Knotted Tongues, by Benson Bobrick (1996). Bobrick is a historian, and the bulk of the book is about historical and literary persons who stuttered. These include Moses, Charles I, Lewis Carroll, Henry James, W. Somerset Maugham, Winston Churchill, and Marilyn Monroe. Bobrick also covers the history of stuttering treatments. Knotted Tongues is written for non-professionals. The book also has a thirty-page overview of stuttering science, and a twenty-page overview of stuttering therapies.
The Mary Marony series of books, by Suzy Kline, portrays a seven-year-old girl who stutters. She is supported by her parents, speech pathologist, and teacher. In Mary Marony Hides Out (1996), Mary's favorite author comes to talk to her school. She is torn between her desire to talk to the author and her fear of speaking in the school assembly. When she gets up the courage to speak, a classmate makes fun of her, and Mary hides in the bathroom. The author stuttered growing up.

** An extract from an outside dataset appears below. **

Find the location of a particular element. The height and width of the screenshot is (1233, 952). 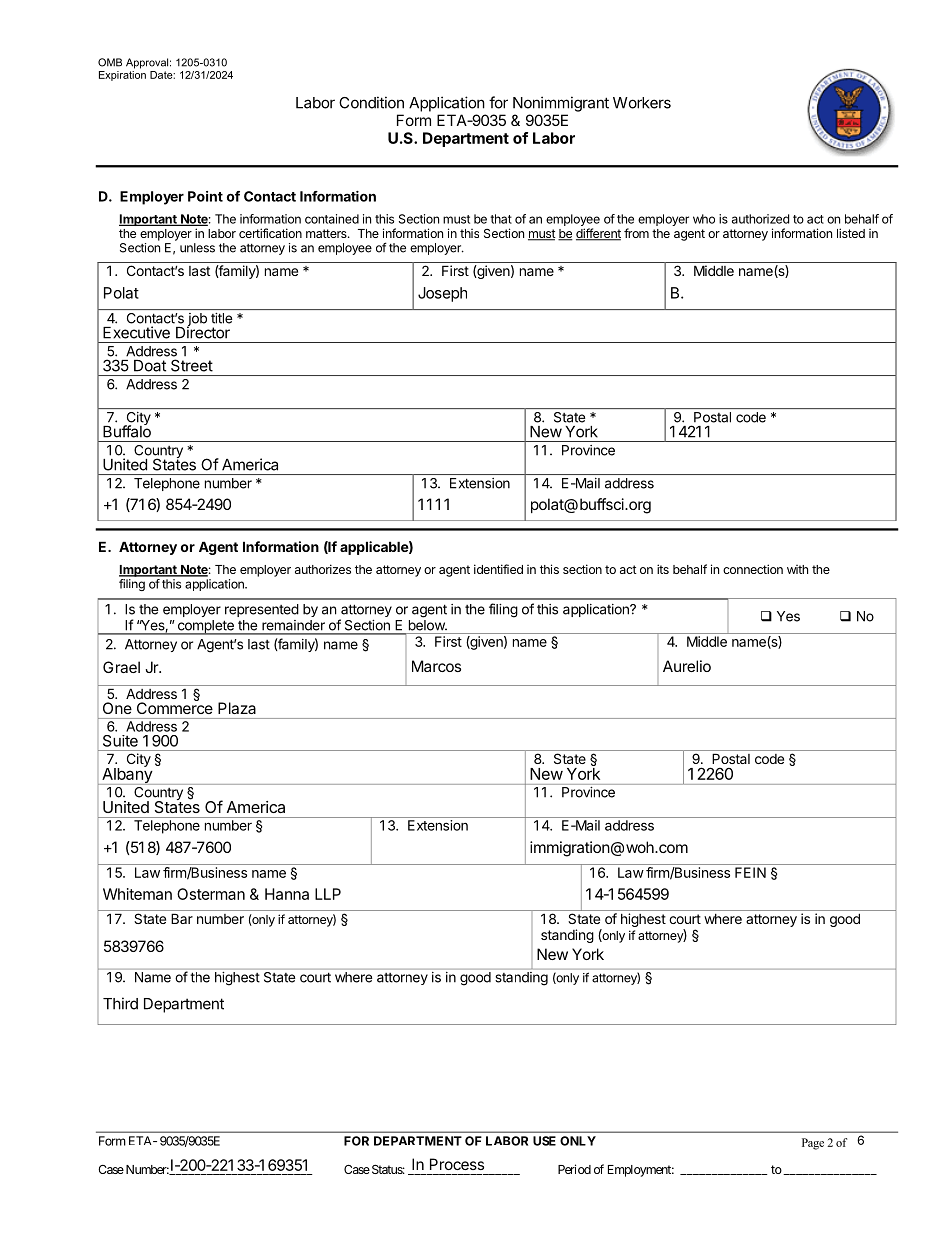

LLP is located at coordinates (328, 894).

The Loop, by Nicholas Evans (1998; ISBN 0440224624) Like Evans' first novel The Horse Whisperer, this book is set in Montana. The central characters are a successful rancher and Luke, the rancher's 18-year-old son. Luke stutters, and the father punishes him as if stuttering were a character flaw. The other teenagers ridicule Luke. His speech-language pathologist (who uses stuttering modification therapy) is sincere but ineffective. Luke decides not to go to college because he's afraid to talk. He's happy alone in the mountains, watching his father's cattle. Or so his father thinks. Luke is actually watching a family of wolves. When his father wants to kill the wolves, Luke courageously stands up to his father.